Lead researcher Giovanni Bruno of the Space Telescope Science Institute in Baltimore, Maryland, explained, “What we’re seeing in looking at the two atmospheres is that they’re not the same. One planet — WASP-67 b — is cloudier than the other — HAT-P-38 b. We don’t see what we’re expecting, and we need to understand why we find this difference.”
The team used Hubble’s Wide Field Camera 3 to look at the planets’ spectral fingerprints, which measure chemical composition. “The effect that clouds have on the spectral signature of water allows us to measure the amount of clouds in the atmosphere,” Bruno said. “More clouds mean that the water feature is reduced.” The teams found that for WASP-67 b there are more clouds at the altitudes probed by these measurements.
“This tells us that there had to be something in their past that is changing the way these planets look,” said Bruno.
Today the planets whirl around their yellow dwarf stars once every 4.5 Earth days, tightly orbiting their stars closer than Mercury orbits our sun.
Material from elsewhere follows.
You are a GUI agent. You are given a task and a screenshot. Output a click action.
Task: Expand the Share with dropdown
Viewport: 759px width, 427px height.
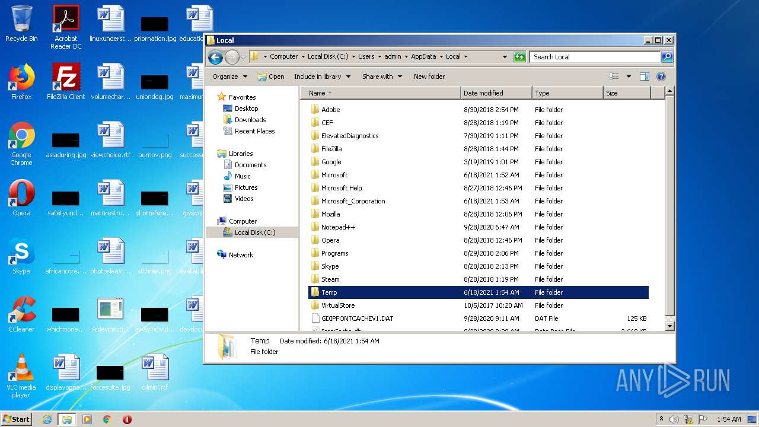tap(382, 77)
But in the past, the planets probably migrated inward toward the star from the locations where they formed.
Perhaps one planet formed differently than the other, under a different set of circumstances. “You can say it’s nature versus nurture,” explains co-investigator Kevin Stevenson. “Right now, they appear to have the same physical properties. So, if their measured composition is defined by their current state, then it should be the same for both planets. But that’s not the case. Instead, it looks like their formation histories could be playing an important role.”
The clouds on these hot, Jupiter-like gas giants are nothing like those on Earth. Instead, they are probably alkali clouds, composed of molecules such as sodium sulfide and potassium chloride. The average temperature on each planet is more than 1,300 degrees Fahrenheit.
The exoplanets are tidally locked, with the same side always facing the parent star. This means they have a very hot day-side and a cooler night-side. Instead of sporting multiple cloud bands like Jupiter does, each probably has just one broad equatorial band that slowly moves the heat around from the day-side to the night-side.
The team is just beginning to learn what factors are important in making some exoplanets cloudy and some clear. To better understand what the planets’ pasts may have been, scientists will need future observations with Hubble and the soon-to-be-launched James Webb Space Telescope.
The team’s results were presented on June 5 at the 230th meeting of the American Astronomical Society in Austin, Texas.